It goes without saying that vulnerabilities are costly – which is why some of the largest corporations in the world offer rewards to hackers who discover the weaknesses in their systems. A bug bounty rewards white hat hackers for discovering vulnerabilities in websites, applications and even whole systems. This gives IT teams the chance to solve the issues before they are exploited by individuals who wish to damage the business.
Bug bounties are used by companies like Microsoft and Apple, in fact almost all major technology companies employ this tactic. Now businesses that are outside of the tech industry are switching on to their value and beginning to implement bounties as part of their cyber security measures. One of the biggest pluses for offering a bug bounty, even in those organisations with established and capable IT teams is that more eyes will be looking for vulnerabilities, meaning they are more likely to be picked up.

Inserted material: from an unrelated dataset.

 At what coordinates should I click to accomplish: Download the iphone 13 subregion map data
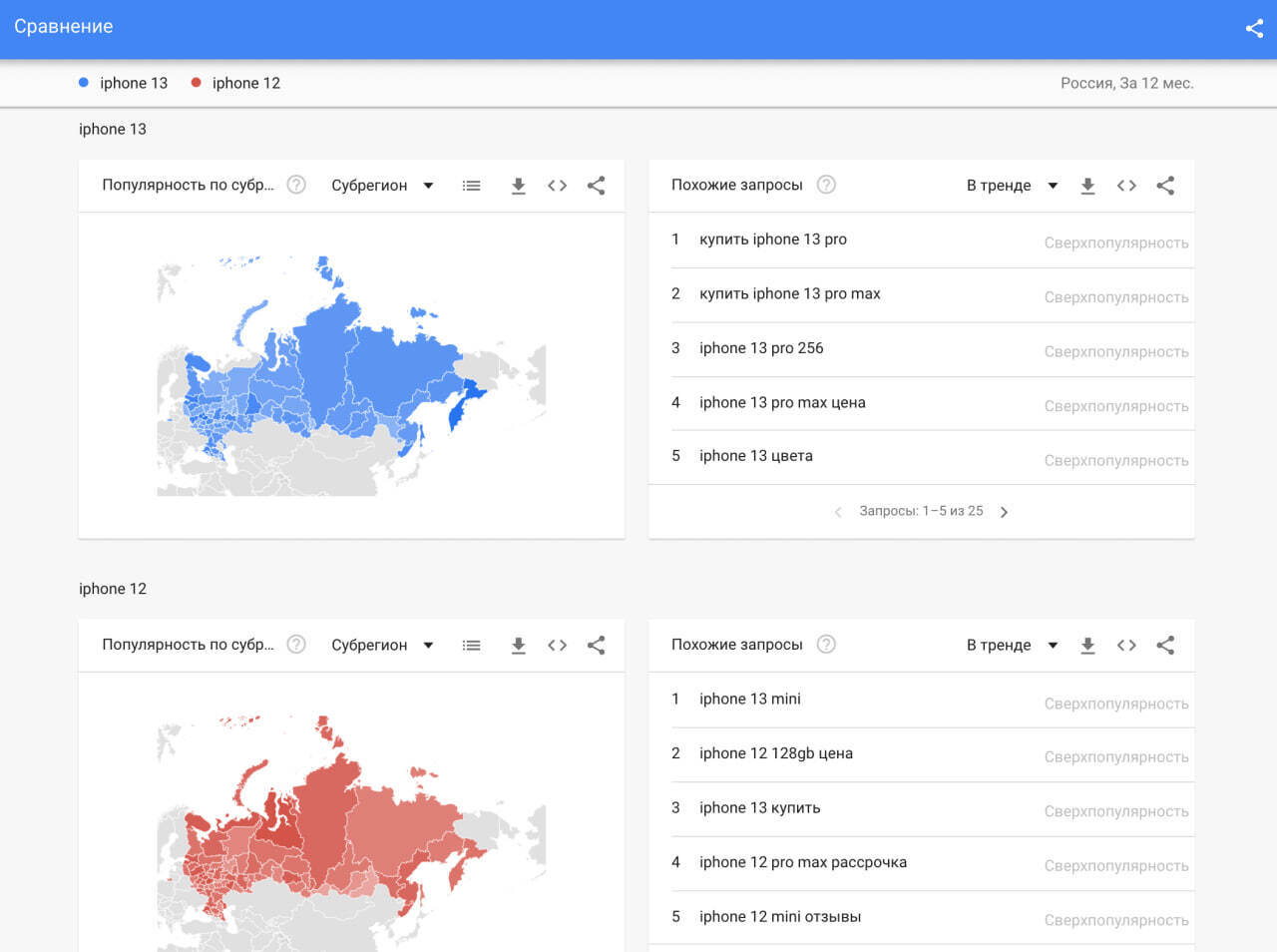pyautogui.click(x=518, y=186)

The cost of a bug bounty varies, with some firms known to offer in excess of $100,000. This is balanced by the knowledge that the costs of a vulnerability being exposed can be far greater. A hack is not just damaging to reputation, it also raises the unpalatable prospect of vital customer data being compromised, potentially leading to a whole host of other problems including identity fraud and theft. If a bug bounty can save a business from the huge costs involved with cleaning up post hack, then it is well worth pursuing.
Penetration testing is the only real alternative to a bug bounty programme. These can be costly to implement and there is no guarantee they will get results. Usually they are undertaken by a small team guaranteed to be paid even without a vulnerability being discovered. In comparison, bug bounties work because the financial incentive drives hackers to find existing issues.
Services like Bugcrowd (which was established in 2012) make it easy for any size of company to run a bug bounty program. The platform invites organisations to run a bug bounty system with rewards advertised to white hat hackers. Spreading the word to inform more hackers about the potential rewards available means that more hackers will be scouring websites, applications and systems for vulnerabilities. All of this greatly increases the chances of flaws being found and systems made more secure as a result.